3.7.4.3. Solução Melt-Off
Para o procedimento de enriquecimento, primeiramente foram preparadas as soluções Melt-Off e Dynabeads® MyOne™ Streptavidin C1 Beads. Na solução de Melt-Off, foram combinados os seguintes reagentes: 280 µL da Solução Tween®, 40 µL de 1M NaOH, em uma solução total de 320 µL. Para o preparo da solução Dynabeads® My One™ Streptavidin C1 Beads foram transferidos 13 µL desta solução para um novo tubo Eppendorf LoBind® de 1,5 mL, o qual foi posicionado em uma estante magnética durante dois minutos. Ao término dos dois minutos de incubação, o sobrenadante foi descartado e foram adicionados 130 µL do reagente MyOne™ Beads Wash Solution, a solução foi então agitada por 30 segundos e centrifugada rapidamente.
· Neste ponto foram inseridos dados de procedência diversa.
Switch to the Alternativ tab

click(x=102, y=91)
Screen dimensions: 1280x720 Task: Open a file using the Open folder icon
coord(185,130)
Ao término do preparo desses dois reagentes, foi realizado o preenchimento da tira de reação de enriquecimento.
3.7.4.4. Preenchimento da tira da reação de enriquecimento
O preenchimento da tira da reação de enriquecimento foi realizado na seguinte ordem: poço 1: 100 µL solução da amostra, poço 2: 130 µL de Dynabeads® MyOne™ Streptavidin C1 (preparada no item 5.4.5.1), poço 3: 300 µL Ion One Touch™ Wash Solution, nos poços 3, 4, 5 e 7: 300 µL da solução Melt-Off, e os poços 6 e 8 ficaram vazios. Após o preenchimento dos poços, a tira foi posicionada no aparelho Enrichment System (Thermo Fisher Sience), juntamente com um tubo de 0,2 mL contendo 10 µL de solução Neutralization Solution.
Imediatamente após a reação de enriquecimento, o tubo de 0,2 mL contendo as amostras enriquecidas foi homogeneizado durante cinco vezes por inversão e as amostras foram submetidas à reação de sequenciamento.
3.7.5. Reação de sequenciamento
Para a reação de sequenciamento, foram adicionadas às amostras enriquecidas 5 µL do reagente Control Ion Sphere™ Particles, homogeneizados e centrifugados por dois minutos a 15,500 × g. Após a centrifugação, o sobrenadante foi removido até que restasse somente 15 µL aos quais foram adicionados 12 µL do primer de sequenciamento seguidos de agitação. Ao término da agitação, a reação foi colocada em um termociclador para o anelamento dos primers de sequenciamento com os seguintes parâmetros: dois minutos a 97ºC e dois minutos a 37ºC.
Após o anelamento dos primers de sequenciamento, foram adicionados 3 µL de Ion PGM™ Sequencing 400 v2 Polymerase, homogeneizados com o auxílio de uma pipeta e incubados por cinco minutos à temperatura ambiente. Ao término do período de incubação, todo o volume da amostra (~ 30 µL) foi introduzido em um chip ion 318 v2 (Thermo Fisher Scientific) e colocado no sequenciador Ion Torrent PGM (Thermo Fisher Scientific), para a realização do sequenciamento.